Por que não? Chegando lá, a constatação é aterradora: a fila, escondida do passeio público, dá voltas. Centenas de pessoas esperam pacientemente a hora de comprar. Uma mulher comenta, premendo os lábios, com raiva:
– Se não fosse o rodízio pelas cédulas, seria muito pior.
MERCADO
Para evitar longas filas, cada cidadão tem dois dias por semana para realizar compras
A
pesar da tensão, os caraquenhos mantêm resquícios de bom humor. Contam aos risos que os venezuelanos, sempre atentos aos atributos femininos, não olham mais as nádegas das mulheres que passam. Miram a sacola, para ver o que elas conseguiram comprar.
O calor supera os 30ºC e é atenuado por uma leve brisa que vem das montanhas. Ainda assim, é Caribe e, no estacionamento, não há brisa. O cheiro da gasolina exalada pelos utilitários é forte. Os caraquenhos suam, abanando-se com leques improvisados. Duas quadras depois do supermercado, as pessoas caminham a passo acelerado, passando pelo prédio de uma entidade de direitos humanos que tem, na calçada, desenhos representando jovens manifestantes retirados dali à força pela polícia.
Na quinta-feira, 16, o metrô está cheio. Na parte de fora, propagandas da revolução bolivariana e seus benefícios para a população. Na saída do bairro popular de Catia, pessoas caminham apressadas com suas sacolas levando um que outro produto. Logo adiante, uma dona de casa vai ao mercado e à farmácia. Leva uma lista, com dezenas de produtos. Só acha um cacho de bananas e carne bovina. Outra, recém saída de uma cirurgia, não encontra os medicamentos necessários para o pós-operatório.

O que fazer:
#1 No texto sobre a escassez em Caracas, o que a dona de casa com a lista de dezenas de produtos consegue encontrar?
#2 Prossiga o texto sobre a escassez em Caracas a partir da última frase apresentada.
O material não tem relação com o texto sobre a escassez em Caracas.

Trechos do material:
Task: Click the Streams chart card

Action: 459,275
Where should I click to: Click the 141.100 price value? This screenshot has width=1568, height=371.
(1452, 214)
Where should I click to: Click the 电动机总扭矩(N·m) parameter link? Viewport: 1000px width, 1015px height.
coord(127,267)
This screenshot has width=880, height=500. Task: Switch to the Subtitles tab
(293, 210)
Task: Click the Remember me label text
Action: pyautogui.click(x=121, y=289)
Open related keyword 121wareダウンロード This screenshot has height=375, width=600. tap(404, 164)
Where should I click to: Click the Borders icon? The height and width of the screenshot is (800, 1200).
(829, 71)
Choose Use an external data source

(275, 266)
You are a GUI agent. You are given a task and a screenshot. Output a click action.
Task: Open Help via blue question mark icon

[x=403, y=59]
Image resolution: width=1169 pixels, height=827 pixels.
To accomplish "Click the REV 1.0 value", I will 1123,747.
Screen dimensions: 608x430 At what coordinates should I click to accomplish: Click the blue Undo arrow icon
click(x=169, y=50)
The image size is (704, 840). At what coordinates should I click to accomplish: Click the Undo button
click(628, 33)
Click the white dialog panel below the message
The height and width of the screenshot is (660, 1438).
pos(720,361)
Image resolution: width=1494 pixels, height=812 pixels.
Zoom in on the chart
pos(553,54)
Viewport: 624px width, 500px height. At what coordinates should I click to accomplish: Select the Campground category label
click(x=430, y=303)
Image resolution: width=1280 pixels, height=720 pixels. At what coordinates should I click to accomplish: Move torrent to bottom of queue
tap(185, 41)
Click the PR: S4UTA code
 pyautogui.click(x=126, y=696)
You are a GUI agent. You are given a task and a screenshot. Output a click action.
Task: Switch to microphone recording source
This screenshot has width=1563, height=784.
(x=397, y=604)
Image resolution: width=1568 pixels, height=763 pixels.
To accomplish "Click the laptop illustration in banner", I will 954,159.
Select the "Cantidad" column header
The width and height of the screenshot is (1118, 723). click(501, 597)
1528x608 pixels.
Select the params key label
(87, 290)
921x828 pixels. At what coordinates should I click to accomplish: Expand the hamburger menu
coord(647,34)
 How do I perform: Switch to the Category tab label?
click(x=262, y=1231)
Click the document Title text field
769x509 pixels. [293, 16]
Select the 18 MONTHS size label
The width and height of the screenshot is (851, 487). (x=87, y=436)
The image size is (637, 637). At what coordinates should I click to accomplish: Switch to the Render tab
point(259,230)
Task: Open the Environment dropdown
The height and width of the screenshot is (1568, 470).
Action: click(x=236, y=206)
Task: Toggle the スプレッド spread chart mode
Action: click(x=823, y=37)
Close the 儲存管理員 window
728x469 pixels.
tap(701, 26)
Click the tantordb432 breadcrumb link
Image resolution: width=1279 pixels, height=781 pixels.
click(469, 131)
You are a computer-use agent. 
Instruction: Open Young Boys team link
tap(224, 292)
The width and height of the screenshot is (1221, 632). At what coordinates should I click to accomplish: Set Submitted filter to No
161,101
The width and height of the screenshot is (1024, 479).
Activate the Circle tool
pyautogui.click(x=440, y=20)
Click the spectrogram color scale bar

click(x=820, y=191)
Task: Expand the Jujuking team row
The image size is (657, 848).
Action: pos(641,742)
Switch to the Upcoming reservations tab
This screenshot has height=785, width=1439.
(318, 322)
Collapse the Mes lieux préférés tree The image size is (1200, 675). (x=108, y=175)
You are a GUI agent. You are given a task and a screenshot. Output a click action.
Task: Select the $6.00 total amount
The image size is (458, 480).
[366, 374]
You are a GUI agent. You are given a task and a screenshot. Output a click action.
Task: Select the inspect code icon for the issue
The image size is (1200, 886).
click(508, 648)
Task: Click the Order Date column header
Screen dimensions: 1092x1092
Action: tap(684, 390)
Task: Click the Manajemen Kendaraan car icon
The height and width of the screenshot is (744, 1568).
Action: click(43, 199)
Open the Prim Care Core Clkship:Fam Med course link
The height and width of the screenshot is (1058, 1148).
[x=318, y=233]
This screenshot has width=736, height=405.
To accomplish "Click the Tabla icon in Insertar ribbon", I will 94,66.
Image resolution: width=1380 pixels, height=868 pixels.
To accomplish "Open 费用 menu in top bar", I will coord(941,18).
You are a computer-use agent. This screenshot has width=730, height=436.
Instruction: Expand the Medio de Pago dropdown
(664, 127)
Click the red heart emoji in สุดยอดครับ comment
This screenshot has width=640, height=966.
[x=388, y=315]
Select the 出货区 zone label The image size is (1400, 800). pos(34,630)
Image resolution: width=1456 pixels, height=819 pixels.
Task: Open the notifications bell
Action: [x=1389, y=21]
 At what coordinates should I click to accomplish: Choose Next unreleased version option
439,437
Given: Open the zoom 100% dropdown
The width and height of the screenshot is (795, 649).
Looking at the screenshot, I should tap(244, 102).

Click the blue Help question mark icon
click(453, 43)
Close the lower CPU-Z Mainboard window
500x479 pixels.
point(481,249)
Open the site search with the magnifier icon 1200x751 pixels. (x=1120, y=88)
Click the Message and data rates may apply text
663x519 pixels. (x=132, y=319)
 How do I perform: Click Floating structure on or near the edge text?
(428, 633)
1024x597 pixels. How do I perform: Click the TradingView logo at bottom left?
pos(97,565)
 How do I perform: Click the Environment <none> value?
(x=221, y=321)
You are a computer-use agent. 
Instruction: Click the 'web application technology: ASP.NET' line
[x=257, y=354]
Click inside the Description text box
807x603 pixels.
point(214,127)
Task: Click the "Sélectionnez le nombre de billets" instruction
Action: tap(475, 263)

Suas respostas:
#1 Só um cacho de bananas e carne bovina.

#2
Uma amiga ao lado comenta:
– Meu médico fez um kit e me deu, para eu me recuperar.
Outra diz que procura fralda geriátrica para um senhor de 94 anos. A vendedora afirma que fraldas geriátricas e descartáveis para bebês estão em falta.
– Seis de 10 venezuelanos se veem obrigados a entrar em longas filas para comprar produtos básicos. Os outros quatro pagam para alguém enfrentar essa fila por eles – diz o presidente da Aliança Nacional de Usuários e Consumidores (Anauco), Roberto León Parilli.
No limite de Catia fica o 23 de Enero, o bairro mais chavista de Caracas. Habitam-no pessoas de baixa renda. Nas paredes, pichações dizem “Maduro presidente” e “Com Maduro, o povo está seguro. O filho de Chávez!”
Na ferragem Archihiero, falta cimento. Perto dali, o açougueiro avisa um homem grisalho que não quer encarar a fila: se não aproveitar, não haverá mais carne. O homem resmunga e fica.
Atravessando a Avenida do Atlântico, filas se estendem pela quadra. Há leite em pó. As pessoas enfrentam o calor, pacientemente, para pôr dois quilos do produto na sacola e sair a passo acelerado. A empresa de laticínios Los Andes foi nacionalizada há sete anos por Chávez. As filas de dezenas de metros para comprar dois quilos de leite em pó passam sob um desenho do ex-presidente na parede.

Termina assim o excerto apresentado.